◆ DATA EXTRACTS
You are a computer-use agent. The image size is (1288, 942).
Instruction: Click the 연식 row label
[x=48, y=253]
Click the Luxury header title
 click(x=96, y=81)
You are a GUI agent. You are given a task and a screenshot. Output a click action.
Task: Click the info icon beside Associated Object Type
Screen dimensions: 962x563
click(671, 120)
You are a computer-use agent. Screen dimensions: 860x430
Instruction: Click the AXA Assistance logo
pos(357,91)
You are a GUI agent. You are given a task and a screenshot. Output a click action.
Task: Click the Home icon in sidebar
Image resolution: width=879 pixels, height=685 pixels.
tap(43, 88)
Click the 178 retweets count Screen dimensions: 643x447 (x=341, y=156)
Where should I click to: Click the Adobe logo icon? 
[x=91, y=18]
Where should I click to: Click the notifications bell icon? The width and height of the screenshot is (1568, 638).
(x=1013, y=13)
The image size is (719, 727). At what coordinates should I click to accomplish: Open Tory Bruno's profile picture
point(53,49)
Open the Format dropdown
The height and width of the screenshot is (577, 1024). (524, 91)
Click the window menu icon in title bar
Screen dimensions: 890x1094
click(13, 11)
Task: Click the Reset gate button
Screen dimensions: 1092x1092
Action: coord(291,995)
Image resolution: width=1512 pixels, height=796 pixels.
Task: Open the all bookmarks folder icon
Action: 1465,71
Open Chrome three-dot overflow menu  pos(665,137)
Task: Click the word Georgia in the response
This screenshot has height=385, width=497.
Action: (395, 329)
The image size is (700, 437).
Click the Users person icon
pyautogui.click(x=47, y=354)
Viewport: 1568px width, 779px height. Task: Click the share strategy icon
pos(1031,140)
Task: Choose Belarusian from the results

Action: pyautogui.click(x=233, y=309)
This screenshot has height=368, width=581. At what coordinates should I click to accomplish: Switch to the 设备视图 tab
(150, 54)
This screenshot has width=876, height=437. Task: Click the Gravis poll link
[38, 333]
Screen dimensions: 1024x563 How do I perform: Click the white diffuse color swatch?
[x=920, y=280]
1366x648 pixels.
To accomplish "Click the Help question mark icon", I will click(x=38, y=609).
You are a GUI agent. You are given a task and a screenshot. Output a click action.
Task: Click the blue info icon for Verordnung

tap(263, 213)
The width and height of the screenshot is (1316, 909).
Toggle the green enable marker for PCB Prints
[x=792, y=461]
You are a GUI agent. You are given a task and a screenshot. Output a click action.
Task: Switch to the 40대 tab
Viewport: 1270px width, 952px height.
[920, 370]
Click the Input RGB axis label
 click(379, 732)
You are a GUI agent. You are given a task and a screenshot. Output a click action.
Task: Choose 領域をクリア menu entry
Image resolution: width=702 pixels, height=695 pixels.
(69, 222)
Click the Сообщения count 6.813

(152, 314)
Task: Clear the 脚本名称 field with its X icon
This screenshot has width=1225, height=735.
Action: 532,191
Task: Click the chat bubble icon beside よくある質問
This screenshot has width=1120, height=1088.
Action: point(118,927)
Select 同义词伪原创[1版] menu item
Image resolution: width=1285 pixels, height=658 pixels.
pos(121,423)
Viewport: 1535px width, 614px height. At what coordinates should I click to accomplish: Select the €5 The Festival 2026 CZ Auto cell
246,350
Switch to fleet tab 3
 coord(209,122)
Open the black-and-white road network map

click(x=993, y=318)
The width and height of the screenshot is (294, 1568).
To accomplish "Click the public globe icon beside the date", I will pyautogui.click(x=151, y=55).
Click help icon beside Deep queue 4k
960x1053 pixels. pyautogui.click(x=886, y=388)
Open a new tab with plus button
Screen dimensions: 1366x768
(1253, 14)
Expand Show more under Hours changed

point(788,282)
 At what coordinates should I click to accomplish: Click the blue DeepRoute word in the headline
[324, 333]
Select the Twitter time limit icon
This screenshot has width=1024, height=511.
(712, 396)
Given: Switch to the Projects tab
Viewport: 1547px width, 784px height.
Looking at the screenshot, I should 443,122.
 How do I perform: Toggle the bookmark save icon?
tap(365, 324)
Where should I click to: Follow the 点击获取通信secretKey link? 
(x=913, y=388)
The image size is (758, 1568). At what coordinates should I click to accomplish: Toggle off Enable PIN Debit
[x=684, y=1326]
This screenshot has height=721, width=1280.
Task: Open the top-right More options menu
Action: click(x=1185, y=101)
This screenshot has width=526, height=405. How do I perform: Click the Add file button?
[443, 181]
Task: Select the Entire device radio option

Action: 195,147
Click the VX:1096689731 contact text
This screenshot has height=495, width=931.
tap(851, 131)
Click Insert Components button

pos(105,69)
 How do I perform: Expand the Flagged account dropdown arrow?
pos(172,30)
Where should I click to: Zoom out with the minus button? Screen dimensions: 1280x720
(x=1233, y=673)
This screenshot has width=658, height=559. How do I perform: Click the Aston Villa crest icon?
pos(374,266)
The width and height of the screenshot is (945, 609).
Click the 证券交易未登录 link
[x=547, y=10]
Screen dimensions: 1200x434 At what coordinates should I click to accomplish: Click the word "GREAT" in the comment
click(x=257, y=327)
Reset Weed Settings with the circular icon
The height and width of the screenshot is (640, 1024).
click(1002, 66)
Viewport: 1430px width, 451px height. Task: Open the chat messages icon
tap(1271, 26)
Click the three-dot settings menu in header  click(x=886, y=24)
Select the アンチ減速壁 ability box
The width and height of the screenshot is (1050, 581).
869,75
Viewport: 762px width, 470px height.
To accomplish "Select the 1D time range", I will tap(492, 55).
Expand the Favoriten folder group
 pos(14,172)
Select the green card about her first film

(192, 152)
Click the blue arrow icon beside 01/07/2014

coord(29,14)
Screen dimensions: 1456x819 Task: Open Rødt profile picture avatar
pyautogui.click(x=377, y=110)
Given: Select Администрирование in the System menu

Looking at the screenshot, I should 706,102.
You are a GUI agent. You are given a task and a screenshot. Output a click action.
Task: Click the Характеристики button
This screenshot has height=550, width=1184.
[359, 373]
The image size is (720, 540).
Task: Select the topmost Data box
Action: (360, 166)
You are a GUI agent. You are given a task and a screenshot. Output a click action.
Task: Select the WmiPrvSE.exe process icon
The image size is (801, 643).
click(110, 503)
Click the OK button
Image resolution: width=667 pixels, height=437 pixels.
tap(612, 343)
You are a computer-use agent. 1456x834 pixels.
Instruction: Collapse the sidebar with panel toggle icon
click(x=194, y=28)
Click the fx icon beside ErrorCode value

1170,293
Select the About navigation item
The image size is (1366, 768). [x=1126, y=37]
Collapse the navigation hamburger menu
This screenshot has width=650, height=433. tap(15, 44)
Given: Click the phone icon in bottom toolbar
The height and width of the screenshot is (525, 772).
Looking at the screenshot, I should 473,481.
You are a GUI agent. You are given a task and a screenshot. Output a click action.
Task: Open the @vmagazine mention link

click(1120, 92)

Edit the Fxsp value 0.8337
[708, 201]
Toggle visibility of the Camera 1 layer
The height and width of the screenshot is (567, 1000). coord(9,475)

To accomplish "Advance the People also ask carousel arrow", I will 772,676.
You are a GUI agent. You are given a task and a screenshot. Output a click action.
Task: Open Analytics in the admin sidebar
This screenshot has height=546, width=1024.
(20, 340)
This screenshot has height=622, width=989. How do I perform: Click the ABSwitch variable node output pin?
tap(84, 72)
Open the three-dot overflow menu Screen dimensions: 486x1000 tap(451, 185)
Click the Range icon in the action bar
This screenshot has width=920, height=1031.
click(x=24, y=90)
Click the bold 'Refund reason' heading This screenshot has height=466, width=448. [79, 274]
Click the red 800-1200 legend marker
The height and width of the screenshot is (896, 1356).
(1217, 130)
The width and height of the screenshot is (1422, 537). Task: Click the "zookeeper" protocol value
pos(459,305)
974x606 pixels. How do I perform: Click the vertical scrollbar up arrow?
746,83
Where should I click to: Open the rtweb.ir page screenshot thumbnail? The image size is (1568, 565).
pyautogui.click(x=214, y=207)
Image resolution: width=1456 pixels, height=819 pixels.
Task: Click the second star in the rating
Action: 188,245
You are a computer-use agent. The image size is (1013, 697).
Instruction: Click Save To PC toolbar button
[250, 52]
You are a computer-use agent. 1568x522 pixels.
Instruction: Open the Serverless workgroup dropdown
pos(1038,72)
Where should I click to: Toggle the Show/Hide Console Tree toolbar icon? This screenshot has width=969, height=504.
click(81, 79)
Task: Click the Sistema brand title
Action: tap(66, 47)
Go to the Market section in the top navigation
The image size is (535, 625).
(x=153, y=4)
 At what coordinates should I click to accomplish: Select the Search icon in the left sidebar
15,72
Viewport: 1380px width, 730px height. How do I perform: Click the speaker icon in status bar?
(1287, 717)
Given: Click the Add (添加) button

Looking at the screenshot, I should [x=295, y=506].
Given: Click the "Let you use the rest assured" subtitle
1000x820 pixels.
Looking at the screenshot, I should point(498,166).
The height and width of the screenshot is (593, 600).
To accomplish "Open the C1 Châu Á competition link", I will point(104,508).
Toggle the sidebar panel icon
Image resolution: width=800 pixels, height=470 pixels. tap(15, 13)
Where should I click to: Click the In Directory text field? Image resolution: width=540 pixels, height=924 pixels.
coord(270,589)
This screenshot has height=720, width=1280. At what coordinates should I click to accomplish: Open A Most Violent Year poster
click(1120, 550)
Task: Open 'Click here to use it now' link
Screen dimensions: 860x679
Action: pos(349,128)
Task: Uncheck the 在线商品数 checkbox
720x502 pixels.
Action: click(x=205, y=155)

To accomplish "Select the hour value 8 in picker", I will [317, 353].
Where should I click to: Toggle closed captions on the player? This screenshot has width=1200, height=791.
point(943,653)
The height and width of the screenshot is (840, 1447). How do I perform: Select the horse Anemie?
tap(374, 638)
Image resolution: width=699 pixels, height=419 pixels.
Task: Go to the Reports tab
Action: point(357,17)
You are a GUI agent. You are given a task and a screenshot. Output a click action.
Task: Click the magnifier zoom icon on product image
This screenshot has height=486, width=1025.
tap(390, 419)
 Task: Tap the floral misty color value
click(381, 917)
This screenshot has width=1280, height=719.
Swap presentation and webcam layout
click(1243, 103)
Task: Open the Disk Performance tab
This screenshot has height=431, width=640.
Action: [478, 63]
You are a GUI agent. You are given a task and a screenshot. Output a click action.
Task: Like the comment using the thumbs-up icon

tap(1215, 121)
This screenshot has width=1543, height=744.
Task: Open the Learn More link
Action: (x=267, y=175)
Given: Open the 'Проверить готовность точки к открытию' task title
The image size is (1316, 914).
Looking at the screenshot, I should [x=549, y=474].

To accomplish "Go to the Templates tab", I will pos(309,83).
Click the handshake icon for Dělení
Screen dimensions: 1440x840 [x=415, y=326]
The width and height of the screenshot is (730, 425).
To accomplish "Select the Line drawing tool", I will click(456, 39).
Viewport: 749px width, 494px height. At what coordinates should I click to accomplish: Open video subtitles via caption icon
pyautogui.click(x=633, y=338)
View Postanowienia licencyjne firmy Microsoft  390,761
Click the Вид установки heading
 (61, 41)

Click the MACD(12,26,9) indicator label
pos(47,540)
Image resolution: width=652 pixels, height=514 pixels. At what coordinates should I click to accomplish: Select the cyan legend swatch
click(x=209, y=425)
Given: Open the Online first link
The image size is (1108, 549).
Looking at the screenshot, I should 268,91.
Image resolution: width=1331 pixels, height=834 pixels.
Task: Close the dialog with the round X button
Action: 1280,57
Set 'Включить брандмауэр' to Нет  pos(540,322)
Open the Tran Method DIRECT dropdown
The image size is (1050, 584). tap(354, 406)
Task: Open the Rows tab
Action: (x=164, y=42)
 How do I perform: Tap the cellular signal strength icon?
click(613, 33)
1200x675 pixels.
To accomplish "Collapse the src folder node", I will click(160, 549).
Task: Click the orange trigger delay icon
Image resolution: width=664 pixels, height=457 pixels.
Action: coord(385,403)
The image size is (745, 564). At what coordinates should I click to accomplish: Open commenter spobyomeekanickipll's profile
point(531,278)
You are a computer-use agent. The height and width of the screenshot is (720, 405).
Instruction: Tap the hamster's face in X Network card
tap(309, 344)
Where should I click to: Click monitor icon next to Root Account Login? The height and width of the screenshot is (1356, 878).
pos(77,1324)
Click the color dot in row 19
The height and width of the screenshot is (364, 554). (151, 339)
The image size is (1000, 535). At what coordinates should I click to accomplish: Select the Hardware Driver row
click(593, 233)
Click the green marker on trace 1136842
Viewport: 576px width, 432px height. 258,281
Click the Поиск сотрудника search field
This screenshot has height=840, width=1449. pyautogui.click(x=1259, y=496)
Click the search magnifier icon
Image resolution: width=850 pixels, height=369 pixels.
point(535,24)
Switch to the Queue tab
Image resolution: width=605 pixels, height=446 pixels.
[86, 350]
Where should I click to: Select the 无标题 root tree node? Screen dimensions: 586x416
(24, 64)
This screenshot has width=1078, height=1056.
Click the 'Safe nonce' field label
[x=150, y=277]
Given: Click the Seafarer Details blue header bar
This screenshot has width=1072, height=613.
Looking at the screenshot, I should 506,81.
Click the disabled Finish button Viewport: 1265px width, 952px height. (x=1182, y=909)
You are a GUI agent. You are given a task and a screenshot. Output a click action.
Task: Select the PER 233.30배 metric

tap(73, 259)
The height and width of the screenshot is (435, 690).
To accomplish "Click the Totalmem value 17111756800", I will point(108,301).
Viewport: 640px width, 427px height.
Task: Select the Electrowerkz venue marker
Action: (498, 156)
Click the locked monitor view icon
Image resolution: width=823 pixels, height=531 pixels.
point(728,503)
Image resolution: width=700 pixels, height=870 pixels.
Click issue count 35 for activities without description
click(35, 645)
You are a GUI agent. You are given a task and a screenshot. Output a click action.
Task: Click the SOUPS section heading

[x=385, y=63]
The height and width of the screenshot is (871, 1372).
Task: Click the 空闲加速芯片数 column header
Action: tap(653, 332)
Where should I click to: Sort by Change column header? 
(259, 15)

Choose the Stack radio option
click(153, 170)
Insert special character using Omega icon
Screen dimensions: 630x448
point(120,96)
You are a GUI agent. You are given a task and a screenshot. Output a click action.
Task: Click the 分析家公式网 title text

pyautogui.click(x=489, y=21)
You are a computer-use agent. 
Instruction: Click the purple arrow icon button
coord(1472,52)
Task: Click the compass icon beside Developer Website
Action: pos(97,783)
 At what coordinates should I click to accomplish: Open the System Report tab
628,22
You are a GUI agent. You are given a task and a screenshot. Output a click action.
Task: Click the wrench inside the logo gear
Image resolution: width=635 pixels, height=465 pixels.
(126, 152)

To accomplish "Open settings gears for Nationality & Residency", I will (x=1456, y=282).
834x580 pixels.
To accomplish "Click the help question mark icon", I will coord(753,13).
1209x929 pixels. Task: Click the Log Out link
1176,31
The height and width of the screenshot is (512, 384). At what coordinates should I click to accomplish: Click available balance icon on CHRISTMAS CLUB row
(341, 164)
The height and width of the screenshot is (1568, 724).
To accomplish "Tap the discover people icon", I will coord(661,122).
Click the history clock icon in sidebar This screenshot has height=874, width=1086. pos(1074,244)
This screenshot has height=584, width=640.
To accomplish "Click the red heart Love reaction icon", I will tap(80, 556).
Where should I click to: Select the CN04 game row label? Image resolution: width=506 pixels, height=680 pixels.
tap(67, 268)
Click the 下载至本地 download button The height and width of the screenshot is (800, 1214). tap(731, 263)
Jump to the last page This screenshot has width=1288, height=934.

◆ ACTIVITY
For each line in the entries that holds "question", return that line.

◆ EXPECTED ANSWER
To accomplish "Click the Help question mark icon", I will click(x=38, y=609).
To accomplish "Click the help question mark icon", I will coord(753,13).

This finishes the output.